::: The data

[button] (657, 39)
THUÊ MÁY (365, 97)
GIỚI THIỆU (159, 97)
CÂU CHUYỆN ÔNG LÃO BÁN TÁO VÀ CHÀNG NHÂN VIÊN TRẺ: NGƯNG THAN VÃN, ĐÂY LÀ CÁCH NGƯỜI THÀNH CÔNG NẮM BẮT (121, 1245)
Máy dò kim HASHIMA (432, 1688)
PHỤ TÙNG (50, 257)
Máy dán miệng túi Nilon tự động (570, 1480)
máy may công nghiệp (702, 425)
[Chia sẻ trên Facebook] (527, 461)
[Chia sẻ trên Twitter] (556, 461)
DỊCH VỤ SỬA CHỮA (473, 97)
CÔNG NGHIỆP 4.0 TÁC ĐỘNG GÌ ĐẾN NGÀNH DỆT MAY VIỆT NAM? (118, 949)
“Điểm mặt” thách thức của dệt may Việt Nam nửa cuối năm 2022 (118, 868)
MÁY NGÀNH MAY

::::::
::: The data

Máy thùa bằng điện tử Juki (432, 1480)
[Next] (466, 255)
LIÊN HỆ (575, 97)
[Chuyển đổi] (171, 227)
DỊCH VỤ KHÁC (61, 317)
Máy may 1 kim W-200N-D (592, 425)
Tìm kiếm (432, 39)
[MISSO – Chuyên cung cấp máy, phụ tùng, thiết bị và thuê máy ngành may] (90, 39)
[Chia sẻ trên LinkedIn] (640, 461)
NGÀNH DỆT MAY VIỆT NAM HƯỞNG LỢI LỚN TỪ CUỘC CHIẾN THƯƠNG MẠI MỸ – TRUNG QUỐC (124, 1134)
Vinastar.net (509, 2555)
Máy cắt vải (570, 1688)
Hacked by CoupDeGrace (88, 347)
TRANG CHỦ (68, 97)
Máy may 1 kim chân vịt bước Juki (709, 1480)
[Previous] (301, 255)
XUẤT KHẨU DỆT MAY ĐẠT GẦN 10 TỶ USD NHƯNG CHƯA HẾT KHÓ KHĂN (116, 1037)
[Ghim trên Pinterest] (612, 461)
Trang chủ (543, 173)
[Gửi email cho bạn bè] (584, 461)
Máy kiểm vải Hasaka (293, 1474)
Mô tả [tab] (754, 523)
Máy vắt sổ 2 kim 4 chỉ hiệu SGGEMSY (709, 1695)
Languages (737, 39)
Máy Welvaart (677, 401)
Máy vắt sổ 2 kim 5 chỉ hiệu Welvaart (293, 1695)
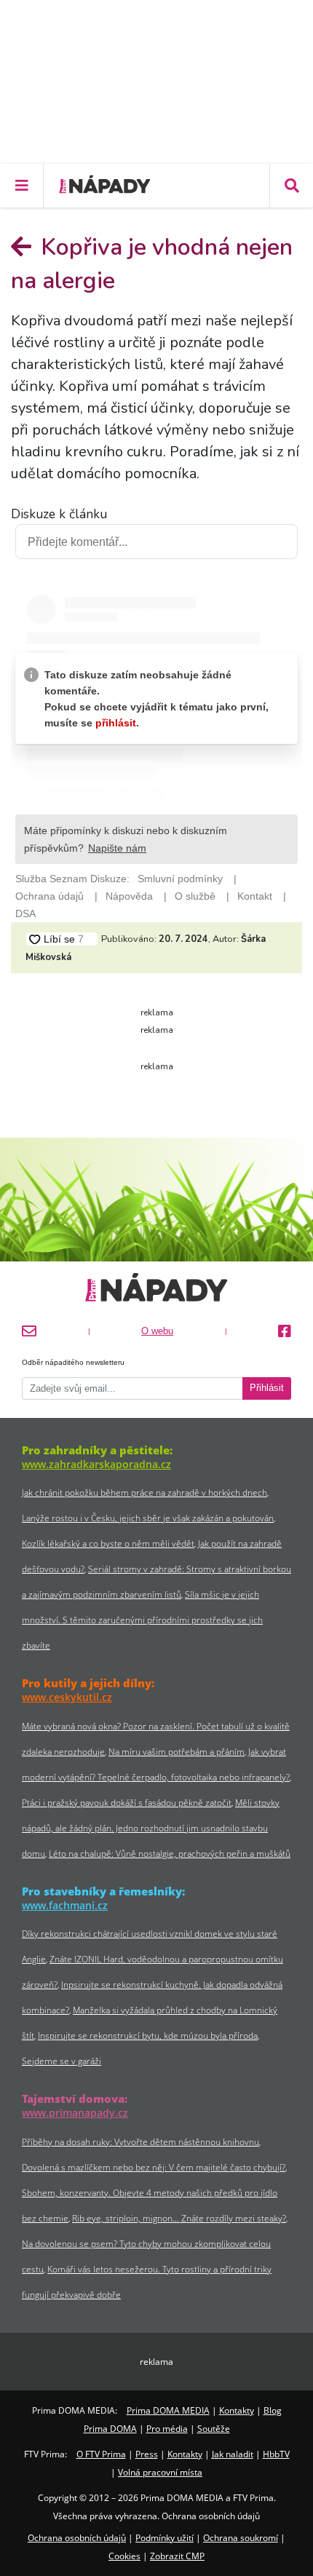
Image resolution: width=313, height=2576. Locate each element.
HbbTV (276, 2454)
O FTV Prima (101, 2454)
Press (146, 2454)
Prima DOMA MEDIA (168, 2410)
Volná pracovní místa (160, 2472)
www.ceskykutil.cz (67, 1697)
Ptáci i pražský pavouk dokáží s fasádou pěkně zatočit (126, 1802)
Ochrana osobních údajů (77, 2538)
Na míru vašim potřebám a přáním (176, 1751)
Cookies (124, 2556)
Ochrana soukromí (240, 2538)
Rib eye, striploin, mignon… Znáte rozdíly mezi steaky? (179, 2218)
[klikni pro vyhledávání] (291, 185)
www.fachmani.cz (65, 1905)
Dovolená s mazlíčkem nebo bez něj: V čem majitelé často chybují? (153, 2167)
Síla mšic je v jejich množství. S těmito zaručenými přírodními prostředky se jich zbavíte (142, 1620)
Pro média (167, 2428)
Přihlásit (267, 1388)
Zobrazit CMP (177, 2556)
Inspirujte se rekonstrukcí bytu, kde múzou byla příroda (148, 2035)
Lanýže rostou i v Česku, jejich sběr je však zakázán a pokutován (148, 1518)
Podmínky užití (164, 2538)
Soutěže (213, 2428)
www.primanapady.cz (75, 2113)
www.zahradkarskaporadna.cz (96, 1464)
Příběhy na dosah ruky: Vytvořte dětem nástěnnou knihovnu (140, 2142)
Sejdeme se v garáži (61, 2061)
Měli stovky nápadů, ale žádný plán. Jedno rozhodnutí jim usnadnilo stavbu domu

::::::
::: The data

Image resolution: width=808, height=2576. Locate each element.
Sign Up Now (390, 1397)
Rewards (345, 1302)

::::::

• Task details: Each line above from the one with "Cookies (124, 2556)" up to and including the one with "Měli stovky nápadů, ale" must be set down exactly, and no line outside that span may appear.

• Answer area:
Cookies (124, 2556)
Ochrana soukromí (240, 2538)
Rib eye, striploin, mignon… Znáte rozdíly mezi steaky? (179, 2218)
[klikni pro vyhledávání] (291, 185)
www.fachmani.cz (65, 1905)
Dovolená s mazlíčkem nebo bez něj: V čem majitelé často chybují? (153, 2167)
Síla mšic je v jejich množství. S těmito zaručenými přírodními prostředky se jich zbavíte (142, 1620)
Pro média (167, 2428)
Přihlásit (267, 1388)
Zobrazit CMP (177, 2556)
Inspirujte se rekonstrukcí bytu, kde múzou byla příroda (148, 2035)
Lanýže rostou i v Česku, jejich sběr je však zakázán a pokutován (148, 1518)
Podmínky užití (164, 2538)
Soutěže (213, 2428)
www.primanapady.cz (75, 2113)
www.zahradkarskaporadna.cz (96, 1464)
Příběhy na dosah ruky: Vytvořte dětem nástěnnou knihovnu (140, 2142)
Sejdeme se v garáži (61, 2061)
Měli stovky nápadů, ale žádný plán. Jedno rozhodnutí jim usnadnilo stavbu domu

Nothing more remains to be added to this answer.